▶ **Task material**
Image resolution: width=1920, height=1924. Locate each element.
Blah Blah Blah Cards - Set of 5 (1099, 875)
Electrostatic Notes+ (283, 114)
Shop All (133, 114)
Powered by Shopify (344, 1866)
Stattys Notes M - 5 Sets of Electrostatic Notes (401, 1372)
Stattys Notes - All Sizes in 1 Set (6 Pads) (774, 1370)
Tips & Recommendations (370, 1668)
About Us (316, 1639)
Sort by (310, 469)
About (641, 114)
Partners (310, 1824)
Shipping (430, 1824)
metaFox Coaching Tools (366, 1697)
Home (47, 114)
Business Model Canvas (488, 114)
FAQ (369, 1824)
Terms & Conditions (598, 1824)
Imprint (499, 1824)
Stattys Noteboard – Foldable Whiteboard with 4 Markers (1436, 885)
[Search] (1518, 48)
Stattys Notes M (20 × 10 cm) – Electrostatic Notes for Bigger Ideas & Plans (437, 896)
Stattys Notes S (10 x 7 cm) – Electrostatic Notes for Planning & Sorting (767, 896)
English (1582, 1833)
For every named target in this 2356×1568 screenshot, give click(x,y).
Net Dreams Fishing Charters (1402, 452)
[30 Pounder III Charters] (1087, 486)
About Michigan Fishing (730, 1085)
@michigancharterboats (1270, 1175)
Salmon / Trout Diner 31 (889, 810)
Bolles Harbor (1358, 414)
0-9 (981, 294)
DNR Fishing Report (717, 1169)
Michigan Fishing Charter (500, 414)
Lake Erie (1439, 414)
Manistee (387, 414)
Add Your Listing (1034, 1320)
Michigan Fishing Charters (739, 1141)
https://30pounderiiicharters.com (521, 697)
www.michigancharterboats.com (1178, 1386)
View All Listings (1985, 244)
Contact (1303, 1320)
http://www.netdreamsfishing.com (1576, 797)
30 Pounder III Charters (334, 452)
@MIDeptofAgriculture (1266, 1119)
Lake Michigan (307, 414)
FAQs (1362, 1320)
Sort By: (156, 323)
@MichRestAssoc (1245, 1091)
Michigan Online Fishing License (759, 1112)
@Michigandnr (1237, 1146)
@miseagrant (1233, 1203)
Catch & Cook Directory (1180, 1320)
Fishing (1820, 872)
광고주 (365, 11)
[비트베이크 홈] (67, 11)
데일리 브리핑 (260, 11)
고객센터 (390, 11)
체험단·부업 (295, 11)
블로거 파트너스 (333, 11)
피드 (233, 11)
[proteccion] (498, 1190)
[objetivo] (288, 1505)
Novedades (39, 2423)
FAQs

▶ **Directions**
Please make your reply exactly the lines from the one containing "[비트베이크 홈] (67, 11)" through the end of the entries above, and nothing more.

▶ **Reply to the exercise**
[비트베이크 홈] (67, 11)
데일리 브리핑 (260, 11)
고객센터 (390, 11)
체험단·부업 (295, 11)
블로거 파트너스 (333, 11)
피드 (233, 11)
[proteccion] (498, 1190)
[objetivo] (288, 1505)
Novedades (39, 2423)
FAQs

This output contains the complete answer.